SHORT TASK
Copy the items from the line that contains "807x423 pixels. How" through the end of the items, inclusive, swapping "green save disk icon" for "blue save disk icon" and leaving everything else unchanged.

════════════════

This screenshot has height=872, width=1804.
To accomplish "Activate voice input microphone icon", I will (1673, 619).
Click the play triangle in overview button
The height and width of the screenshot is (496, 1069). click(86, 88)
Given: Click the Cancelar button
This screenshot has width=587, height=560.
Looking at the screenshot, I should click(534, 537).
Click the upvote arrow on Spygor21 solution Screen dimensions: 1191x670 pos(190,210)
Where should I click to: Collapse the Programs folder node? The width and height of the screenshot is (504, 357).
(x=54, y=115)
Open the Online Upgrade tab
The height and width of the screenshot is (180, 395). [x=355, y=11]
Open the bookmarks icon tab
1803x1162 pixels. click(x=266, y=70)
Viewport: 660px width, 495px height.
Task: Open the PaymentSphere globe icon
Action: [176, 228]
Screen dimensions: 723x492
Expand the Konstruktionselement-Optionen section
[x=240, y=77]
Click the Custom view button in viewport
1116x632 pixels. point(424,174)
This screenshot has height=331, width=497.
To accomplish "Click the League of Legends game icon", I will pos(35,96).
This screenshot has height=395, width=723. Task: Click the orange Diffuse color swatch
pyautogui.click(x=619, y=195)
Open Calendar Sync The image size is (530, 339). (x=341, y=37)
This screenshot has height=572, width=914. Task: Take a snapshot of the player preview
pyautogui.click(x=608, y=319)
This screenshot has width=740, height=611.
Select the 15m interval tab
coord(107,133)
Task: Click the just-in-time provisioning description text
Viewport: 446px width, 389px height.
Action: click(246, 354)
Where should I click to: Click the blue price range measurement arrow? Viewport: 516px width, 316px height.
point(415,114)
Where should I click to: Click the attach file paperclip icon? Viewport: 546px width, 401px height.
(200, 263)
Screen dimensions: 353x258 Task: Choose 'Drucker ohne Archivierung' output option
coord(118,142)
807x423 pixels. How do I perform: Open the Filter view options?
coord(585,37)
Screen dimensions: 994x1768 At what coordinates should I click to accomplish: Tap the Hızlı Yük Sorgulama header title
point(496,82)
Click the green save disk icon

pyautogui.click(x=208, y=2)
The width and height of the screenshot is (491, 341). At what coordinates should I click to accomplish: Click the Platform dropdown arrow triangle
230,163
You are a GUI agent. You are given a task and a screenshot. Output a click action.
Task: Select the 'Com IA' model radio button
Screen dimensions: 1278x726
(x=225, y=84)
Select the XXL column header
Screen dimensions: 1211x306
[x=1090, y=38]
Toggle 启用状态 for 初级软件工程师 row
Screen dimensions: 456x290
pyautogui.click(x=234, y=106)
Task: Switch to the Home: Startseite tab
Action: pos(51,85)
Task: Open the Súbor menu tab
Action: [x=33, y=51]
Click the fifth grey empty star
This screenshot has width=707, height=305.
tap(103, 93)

════════════════

TASK ANSWER
807x423 pixels. How do I perform: Open the Filter view options?
coord(585,37)
Screen dimensions: 994x1768 At what coordinates should I click to accomplish: Tap the Hızlı Yük Sorgulama header title
point(496,82)
Click the blue save disk icon

pyautogui.click(x=208, y=2)
The width and height of the screenshot is (491, 341). At what coordinates should I click to accomplish: Click the Platform dropdown arrow triangle
230,163
You are a GUI agent. You are given a task and a screenshot. Output a click action.
Task: Select the 'Com IA' model radio button
Screen dimensions: 1278x726
(x=225, y=84)
Select the XXL column header
Screen dimensions: 1211x306
[x=1090, y=38]
Toggle 启用状态 for 初级软件工程师 row
Screen dimensions: 456x290
pyautogui.click(x=234, y=106)
Task: Switch to the Home: Startseite tab
Action: pos(51,85)
Task: Open the Súbor menu tab
Action: [x=33, y=51]
Click the fifth grey empty star
This screenshot has width=707, height=305.
tap(103, 93)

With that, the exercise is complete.